Q: Memorial Day is over and I, for one, am sick and tired of people not acknowledging why we have the day off. For me and my family, not only has this been the day to remember all the veterans that lost their lives but also to pay tribute to family members and friends that have died. Our family always made a ritual to go to the graves of relatives and friends that died, tidy up the graves, and put fresh flowers on each grave. We start preparing the flowers the day before, remembering and talking about each person as we prepare what we would put on their grave that year. It is a time to honor them and a time to grieve their passing. To me this is a day of family closeness, sharing, and honoring.

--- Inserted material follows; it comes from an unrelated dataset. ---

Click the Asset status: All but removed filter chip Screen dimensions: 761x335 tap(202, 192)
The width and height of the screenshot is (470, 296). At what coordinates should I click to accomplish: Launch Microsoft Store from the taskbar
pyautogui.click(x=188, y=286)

I had always believed that it was an important time to each family member.
This year my sister decided she would go on a picnic with friends rather than join with the family in honoring our family and friends who've passed. My sister said that it doesn't mean that she doesn't ever think about the dead, it's just she works hard and wants to spend her time with her friends. She won't spend either day with the family as apparently she no longer wants to remember and honor the people in her life that have died.
When I tried to convince her to spend time with the family and go with us to the cemetery, we got in a huge fight and ended up screaming and yelling at each other. She accused me of not being able to let go and move on. I think she is just more concerned with herself than family. I don't understand why she can't give up one day a year to pay tribute and remember the dead. I just can't believe she is that calloused. The rest of my family didn't have much to say about her not being part of the two-day ritual. When I talked to people at work about this, most just shrugged saying they didn't do anything either. What is wrong with people these days that they can't spend one day grieving and honoring the dead?

Keeper of the Memories

A: It sounds like the ritual you and your family have is a very important part of you grieving as well as honoring the dead. It looks to me like a very healthy way of doing that. However, it is important for all of us to be allowed our own way of dealing with the grieving and loss that comes with death. One way isn't better or right compared to other ways. Your sister needs to be able to have her own way and own time to grieve. Someday she may come back and join the family ritual, but not if she isn't given the freedom to choose her own way.

Tired of job searching

Q: Michigan's economy is the pits and I can't find a job. When I first started looking I was going full force finding to find a job. I spent most of the day sending out resumes, making phone calls, visiting businesses, and calling friends and acquaintances to see if they know of any job openings. I was pretty much doing everything I needed to do. I know how to job search and was doing a good job.
The problem I am having is now I don't feel like doing anything. I am tired all the time and just have no energy. I've gotten a couple of interviews where I know that I just came off flat. I just don't know what to do to get myself up for getting a job, but financially I don't know how long I can hold on without one. How do I get my edge back when I am so tired?

Too Pooped

A: Job hunting is one of the most discouraging jobs you can have. You basically are setting yourself up for rejection, especially in the job market we are experiencing here in Michigan. So it is no wonder that you are feeling lackluster. All the symptoms that you described point to the idea that you might be depressed. Visit with you family physician, s/he will often prescribe an anti-depressant. The doctor may recommend a therapist if it looks like your depression is more serious. I don't know what area of the state you live in but there is a state-run employment agency called MichiganWorks. Go there and talk to the people at the agency. They may know of groups you could join and also may have job leads. Often they offer workshops as well as knowing who is hiring in the area. Good luck!